The first saying of Christ, as he is being crucified and mocked, having already withstood the mock trial that the High Priests and Sanhedrin held and the terrible scourging at the pillar, is "Father, forgive them; for they know not what they do." In these words we can begin to plumb the depth of the Mercy of Christ. After a night without sleep; having been abandoned by all but a very few of His closest friends, and having suffered terrible indignities, Christ prays for those who persecute Him -- as He has commanded us to do. In His complete surrender, he shows His greatest strength.
It is this strength that he gave to his disciples, as we see in the case of Saint Stephen, who not too long after will pray to Christ for mercy for those who are stoning him. The mercy of Christ -- the Divine Mercy, extend to all who avail themselves of it. The mercy of Christ is not limited to those things we do without knowing, but also to those things we do with full knowledge. Saint Faustina was shown a vision of an ocean, which represented the Divine Mercy; she was made to understand that her sins were but a drop in a bucket in comparison. It would be utter foolishness to think anything is beyond the mercy of Christ.
As long as the perons repents of sin and takes advantage of the Mercy of God, especially as found in the Sacrament of His Mercy, God is always faithful to forgive sinners.

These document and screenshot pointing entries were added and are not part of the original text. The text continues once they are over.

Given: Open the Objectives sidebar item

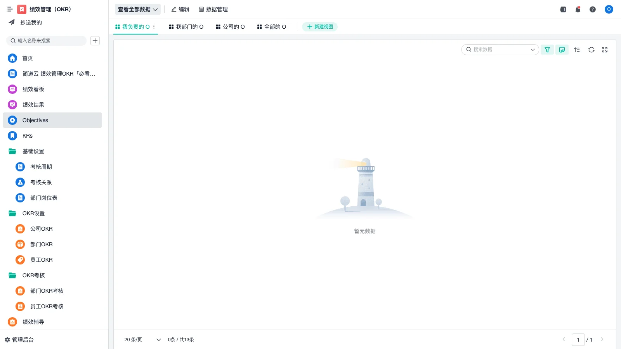Looking at the screenshot, I should pos(35,120).
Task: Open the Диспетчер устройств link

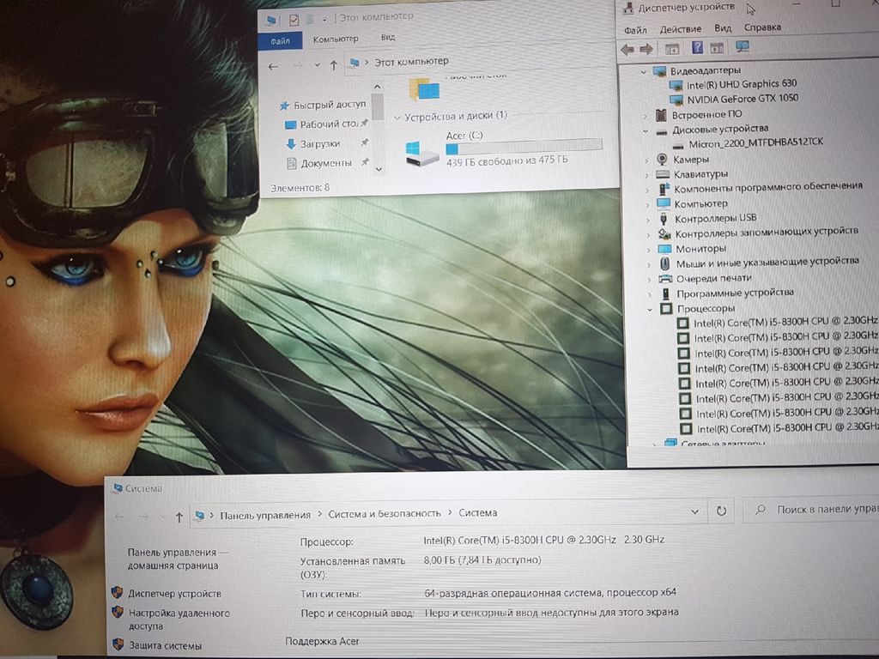Action: [x=174, y=593]
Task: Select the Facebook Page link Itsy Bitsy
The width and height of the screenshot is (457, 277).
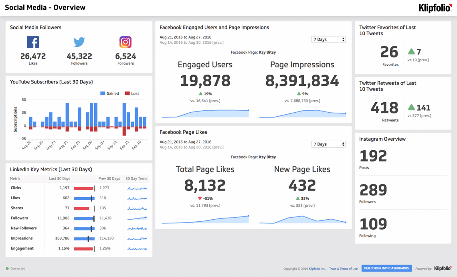Action: [267, 52]
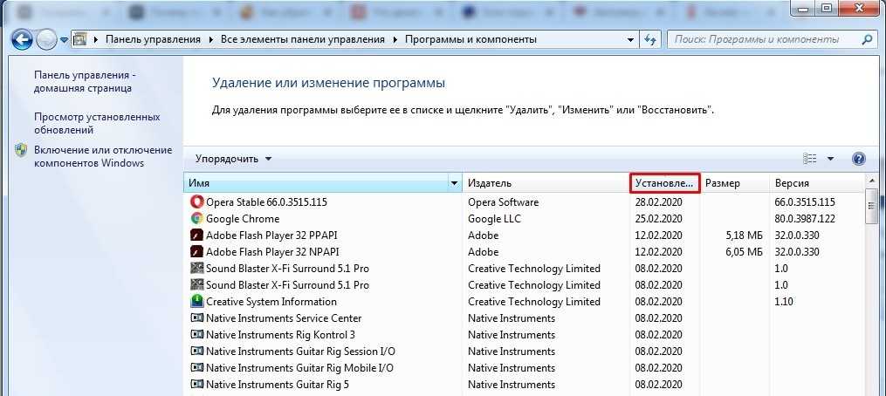The image size is (886, 396).
Task: Expand the Имя column filter arrow
Action: pyautogui.click(x=454, y=184)

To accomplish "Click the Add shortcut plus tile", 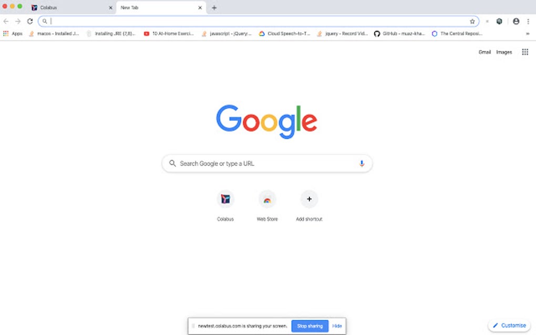I will [309, 206].
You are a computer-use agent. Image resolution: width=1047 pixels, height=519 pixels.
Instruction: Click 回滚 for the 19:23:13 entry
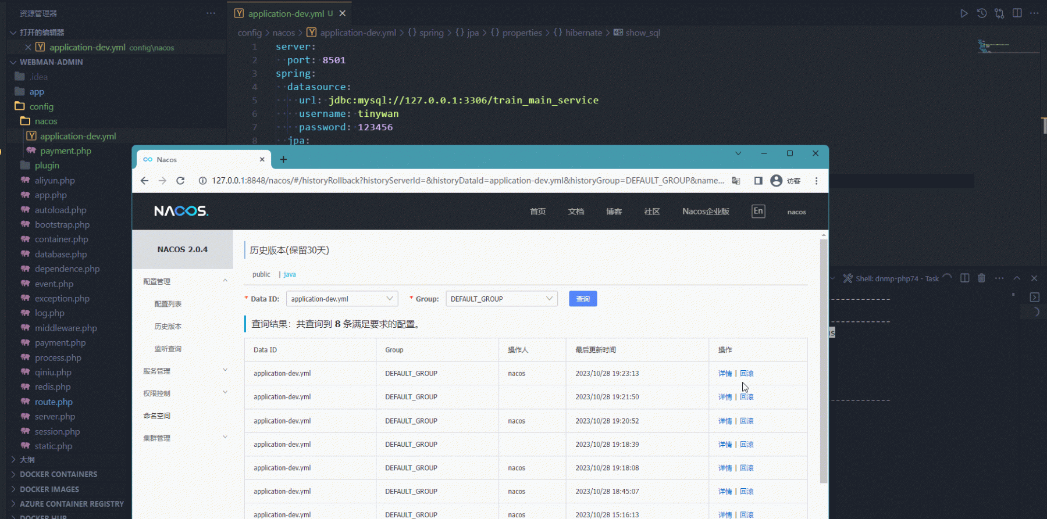[747, 374]
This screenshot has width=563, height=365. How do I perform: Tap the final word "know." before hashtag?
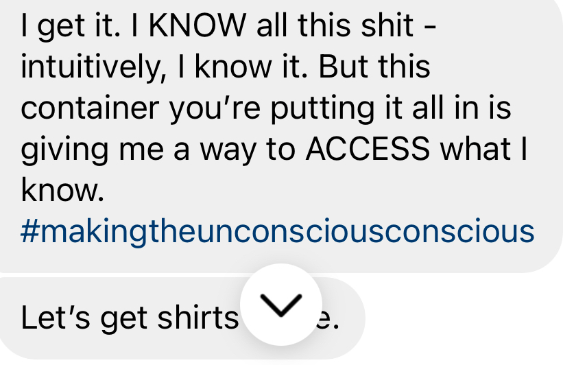pos(62,189)
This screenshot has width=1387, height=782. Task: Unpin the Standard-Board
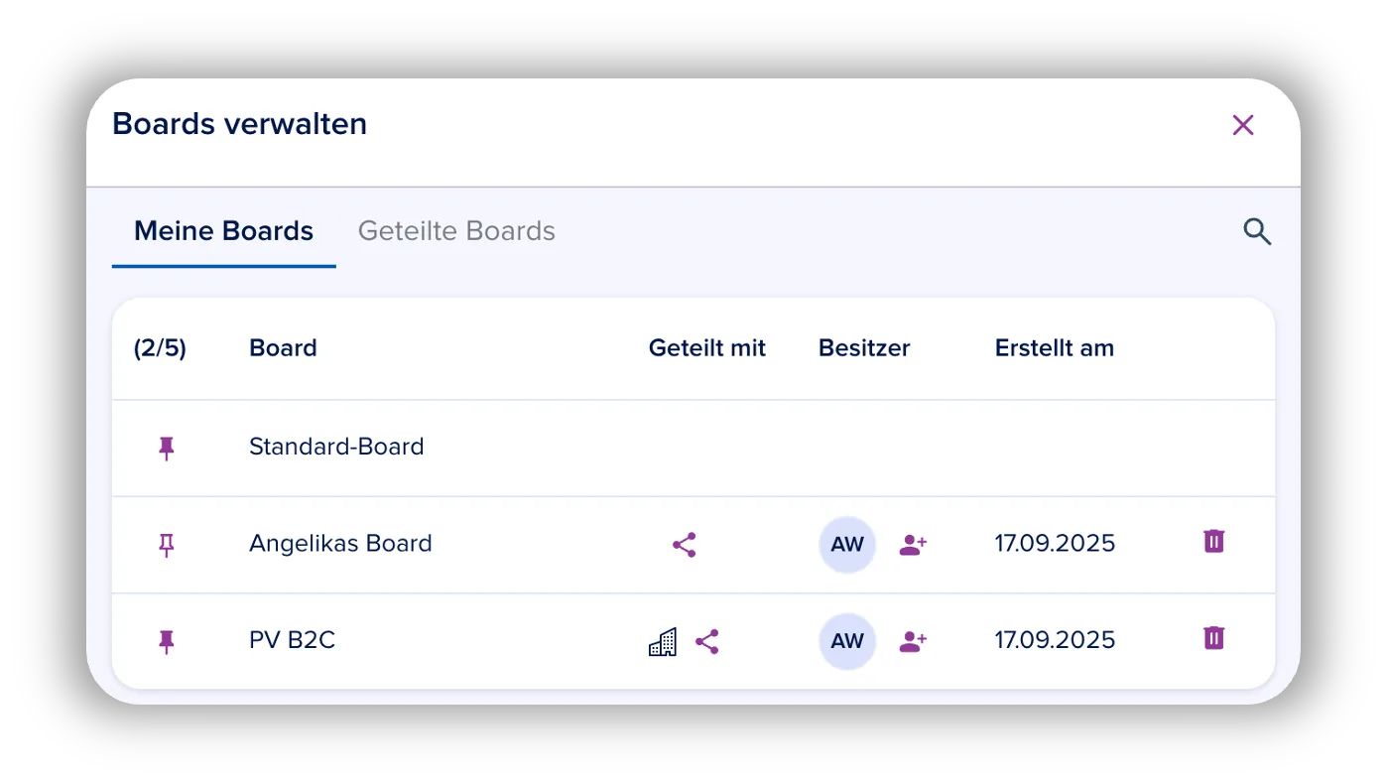tap(167, 449)
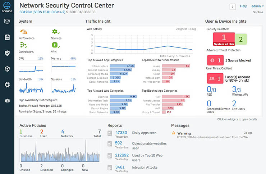The image size is (266, 174).
Task: Open the Connections status icon
Action: click(24, 45)
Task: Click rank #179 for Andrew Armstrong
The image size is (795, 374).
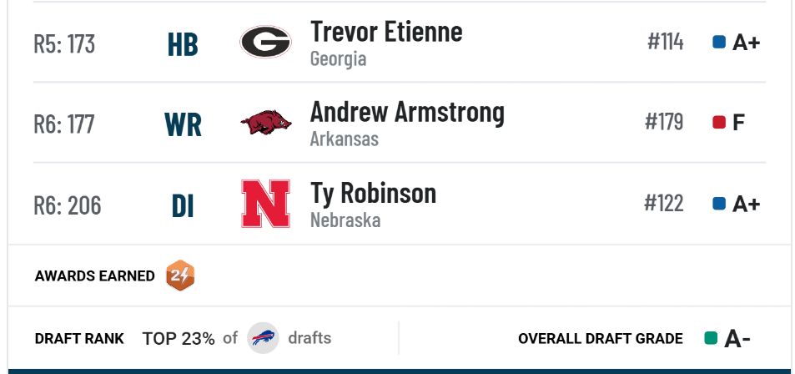Action: 664,122
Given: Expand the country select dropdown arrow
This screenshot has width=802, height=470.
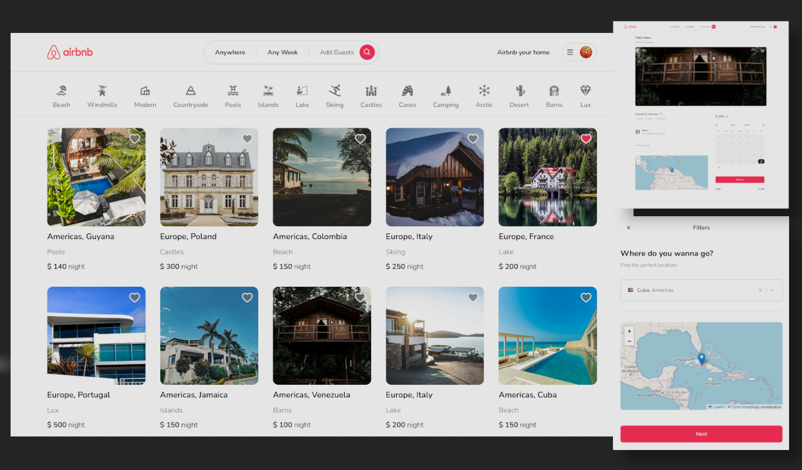Looking at the screenshot, I should 773,290.
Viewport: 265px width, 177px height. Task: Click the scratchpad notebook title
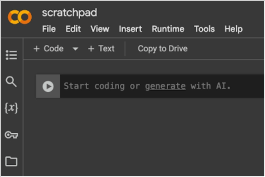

This does have a moral dimension for us. As I mentioned, Saint Stephen prayed for those who were persecuting him. We are commanded by Christ to do the same. As we pray the Lord's Prayer, Forgive us our trespasses as we forgive those who trespass against us, we remember the words of Christ, "The same measure that you use will be used for you." As we pray for those who have harmed us, it becomes easier to forgive them. As we show mercy to those around us, we are assured that the same will be shown to us.